And then one fine day, in the middle of the pandemic, Reva and Ranjan decided to become pseudo sanyasis. They left their parents in the comfy family home and walked out to the appliance free mud-house. The realization was that life was becoming zoo-like, more so in the pandemic. Everything is delivered to your home-cage – food, water, energy. Abnormal is the new normal. Normal, which used to be growing and cooking your own food and taking care of your own home, feels abnormal. Moving to the mud-house, for them was about finding their own normal. They now run their firm, Primalise from this mud-house. Primalising, for them, is not about going back, but about going deeper. They help businesses and institutions find congruence. Congruence between purpose and pursuits – helping build strategy that is rooted in cultural ethos.

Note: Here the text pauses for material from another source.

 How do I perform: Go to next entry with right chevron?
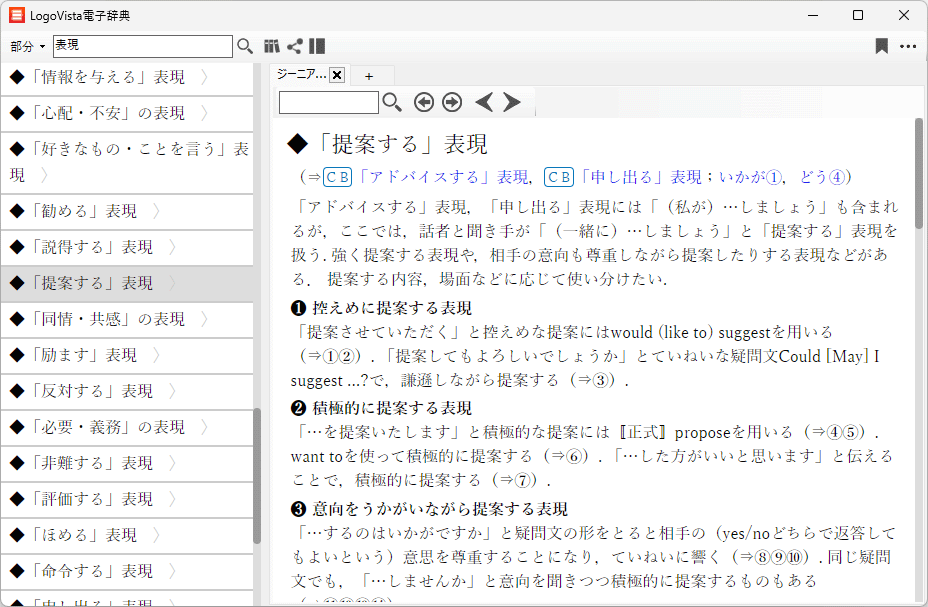512,102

It was here that a small group of teachers formed a community where they could practice principles of sustainable living. A piece of land was purchased adjacent to Bhoomi College, the school’s sister institute. The land was parcelled out into small plots of 3,000 sq ft – and members started building houses there, mostly following vernacular architecture techniques. About 12 houses have been built so far – and these families call this community their regular home. Reva and Ranjan are also part of a farming community called TVC – Tamarind Valley Collective where 52 families are attempting to revive 100 acres of degraded land through permaculture. Their aim is to regrow forests and revive diminishing rural livelihoods. Their Nexon EV takes them to this place and back on a single charge (175km) with 75 odd kilometres still left in the car!
Coming to the electrical world of this house. As expected there are solar panels on the roof. Just enough to power the phones, laptops and a kettle that is part of the limited device armoury at their house. The Nexon EV is powered by the grid – and there is some thought going on for putting up a larger 3 kW solar plant for charging the EV from the roof instead of the grid. There is a 15,000 litre underground tank for rainwater harvesting. The couple also has an emergency AWG – Atmospheric Water Generator, which uses air moisture to condense up to about 25 litres of water a day. The preferred running of this gizmo is night time, when the moisture levels are high.

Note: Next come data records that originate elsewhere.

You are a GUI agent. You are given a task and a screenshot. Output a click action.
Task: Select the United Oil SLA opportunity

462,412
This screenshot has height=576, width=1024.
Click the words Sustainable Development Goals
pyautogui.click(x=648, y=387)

What hits you most in this house is the absence of lights and fans. Thanks to the mud walls, the house remains at a comfortable temperature. The absence of internal walls and a high roof helps in retaining this coolness. Also, the breathing roof which is built using Mangalore tiles allows for constant air circulation. There is a small sleeping and work area on the mianni – Punjabi for mezzanine. In summers, the ‘bedroom’ shifts from the relatively warmer mezzanine to the cooler lower part of the house.
This accounts for the fan-less existence. But what about the lights? The humans here follow the circadian rhythm. They wake up a little before sunrise – and sleep a little after sunset. So the house bulb is the sun. There are a couple of solar lamps around the house, which get used when their old parents visit. The ambient light around also helps them navigate around the house when it is dark. If you look at older houses they used to have wall niches – recesses built into walls. And this house has many of them – this is where they place their oil fuelled diyas.
What I liked most here was their pets – Kaali and Chitti. The hens that are a recent addition to their family. They are like identical twins – except for their tails – which you should have guessed by now is what gives them their names. And yes, there are 5 little bits of good news. The hen family is now raising 5 chicks. Given a chance outside your dinner table, these folks live a life of about 7 years. And yes, they do contribute in their own way to the dinner table (there are no tables here though, you cook and eat squatting on the floor) – a regular supply of fresh free range eggs.
What the couple might not have anticipated however was the cost of these eggs. Kaali and Chitti have been raiding their vegetable patches. “The eggs are just a bonus”, says Ranjan, “the two beautiful beings complete our small ecosystem and have mended some crucial broken cycles – they eat our cooked leftovers and we eat their raw leftovers; they farm the whole day – weeding, picking worms, and scratching and turning soil. Chicken manure enriches our land and above all they bring cheer into our lives.” The two also have a free run in the house – it was fun to have them walking all around and all over us as we sat talking. Chitti was also engrossed in watching Reva on the camera screen as we were shooting the interview.
At the Malik household, except for the chickens, there is no help that comes for domestic chores. And all chores are done sans automation. The watering of the plants is done manually. And so is the farming, chopping firewood, cleaning the house and grinding spices. This is a choice they the Maliks have made. There is no security watchman at this gated community. So the residents have to come off to receive and see off their visitors at the locked gates. As Reva and Ranjan walked back after seeing us off, I reflect on the message that they are giving us through their lives. The time has come for us to de-mechanize and become more human!